WALL STREET prides itself on seeing things before they are broadly apparent. But, sometimes, even the shrewdest investors get ahead of themselves. The stock market, the old joke goes, has predicted nine of the last five recessions.


Today, Wall Street seems highly confident that housing is on a clear path to recovery. Homebuilder stocks have been some of the strongest market performers all year.


“It does appear we’ve turned the corner and a housing recovery is under way,” said Bradley B. Thomas, an analyst at KeyBanc Capital Markets, who looks to the combination of new-home and existing-home sales. In August, sales in both categories improved over the same month the previous year. It was the 14th consecutive month when the combined total showed year-over-year gains, Mr. Thomas says.


“We continue to expect recovery over the next three to five years, if not five to 10 years,” he projects.


But in some ways, the housing situation is still murky. Yes, sales of new and existing homes, along with prices in many areas, have been rising. But, as Mr. Thomas points out, new home construction in August still remained 49 percent below the average monthly level for the last 30 years. And despite the Fed’s persistent push to lower mortgage rates, credit remains tight. A large inventory of likely foreclosures continues to hang over the market.


None of this has damped the animal spirits propelling shares of homebuilders like Toll Brothers — which climbed from just over $20 at the beginning of the year to $33.25 at the end of the third quarter. And the Pulte Group, a $6 stock late last year, more than doubled. So have the homebuilder stocks come too far, too fast? Has the easy money already been made? Are there better ways to play a developing recovery?
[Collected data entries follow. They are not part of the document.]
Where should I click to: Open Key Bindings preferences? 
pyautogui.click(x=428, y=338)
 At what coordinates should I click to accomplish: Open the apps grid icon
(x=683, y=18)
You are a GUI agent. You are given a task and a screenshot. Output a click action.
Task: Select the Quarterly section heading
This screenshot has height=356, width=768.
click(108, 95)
Donald W. Hodges, a manager of the Hodges Pure Contrarian fund, has ridden the homebuilder surge through his large position in Pulte, which represents over 8 percent of his portfolio. Mr. Hodges says he picked up the Pulte shares, which traded at $15.50 on Sept. 30, at an average cost of about $7.80. He says he believes that the shares could go sideways for a while but that he likes them for further gains over the long haul.
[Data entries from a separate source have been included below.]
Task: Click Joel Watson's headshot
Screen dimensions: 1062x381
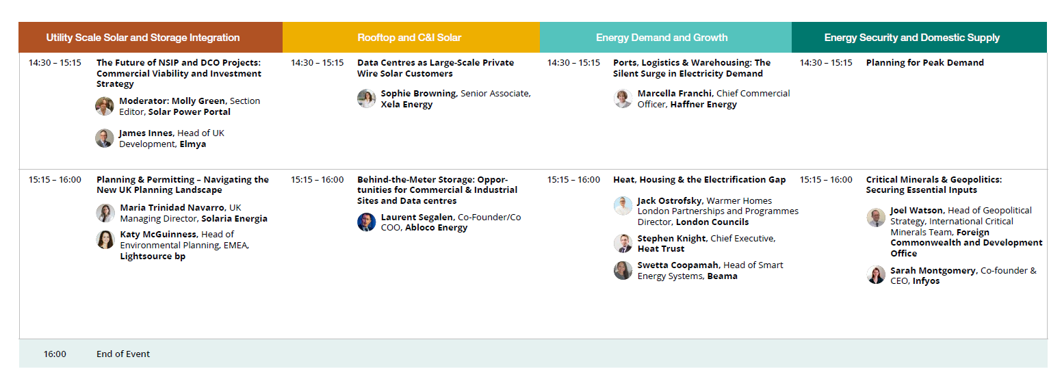Action: pos(876,218)
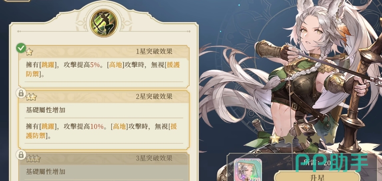Tap the [跳躍] keyword in 2-star effect
Viewport: 382px width, 181px height.
click(x=48, y=126)
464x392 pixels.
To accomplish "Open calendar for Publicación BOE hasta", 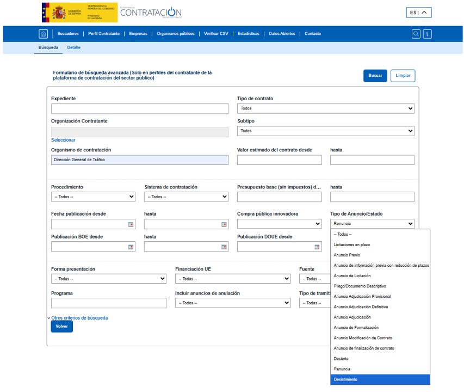I will coord(224,247).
“If a person were a trader — which I’m not — he might trade out,” Mr. Hodges says. But he says he thinks the housing recovery has just begun and should support further long-term gains for homebuilders like Pulte.


“I think it’s still early in the game,” he says. And he sees large homebuilders picking up market share as smaller ones keep dropping off. “The small guy just doesn’t have the staying power,” he says. “I think the business will end up more and more in the hands of the bigger companies.”
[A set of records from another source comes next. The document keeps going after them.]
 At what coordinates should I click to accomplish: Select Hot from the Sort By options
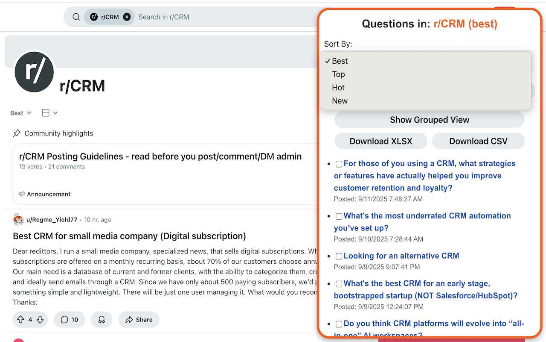pyautogui.click(x=338, y=88)
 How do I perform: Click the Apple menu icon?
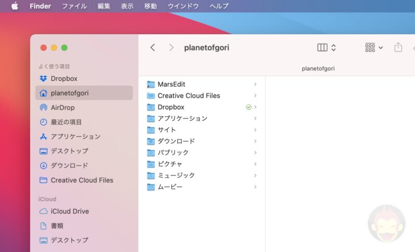tap(15, 6)
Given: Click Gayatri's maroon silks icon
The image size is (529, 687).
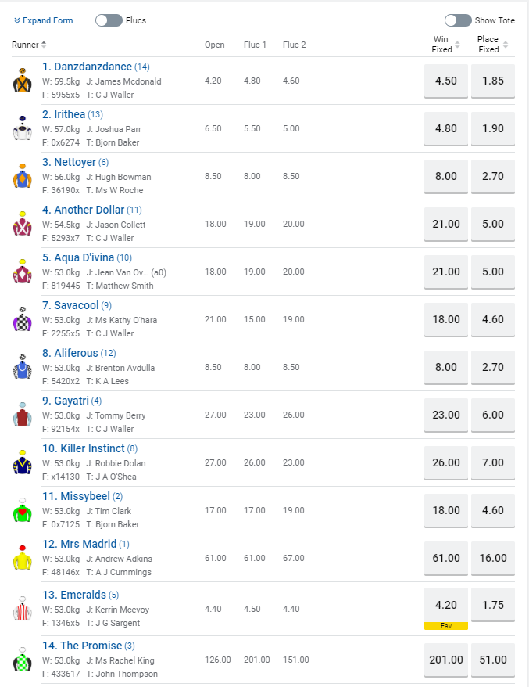Looking at the screenshot, I should click(22, 415).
One fund manager who has been lightening up on large homebuilder positions is Jerome Dodson. He is sole portfolio manager of the Parnassus Fund and lead portfolio manager of the Parnassus Small-Cap fund. In recent months, Mr. Dodson has reduced his homebuilder positions by roughly half. Parnassus Small Cap has sold 600,000 shares of Pulte and 100,000 shares of Toll Brothers, and the Parnassus Fund has sold 550,000 shares of Pulte, 250,000 shares of D. R. Horton and 100,000 shares of Toll Brothers.


The funds trimmed positions, he explains, because homebuilders had reached target prices. Parnassus bases share-price targets on such valuation metrics as price-to-earnings, price-to-sales and price-to-book-value ratios.


Though Mr. Dodson has scaled back his bets, the two Parnassus funds are still banking on further housing gains. Before the sales, Pulte, D. R. Horton and Toll Brothers shares comprised roughly 15 percent of the Parnassus Fund portfolio. Even after the heavy selling, they comprised 7.4 percent as of Aug. 31.


Such large positions are justified, he says, because target prices may be raised as the housing recovery gains momentum. And he thinks it will. “We’re early in the recovery — very early,” he says.


Mr. Dodson explains how a homebuilder like Pulte, which exceeded its original target price, could still move higher. He estimates that Pulte will earn 50 cents a share in 2012. That would mean a rich P/E ratio of 31, more than Pulte would normally command. But he says he believes Pulte could eventually earn much more.


“In my view, they could earn $1 to $1.50,” he explained. This would be possible, he reasons, even without a revival of the unsustainably loose credit conditions that produced the housing bubble.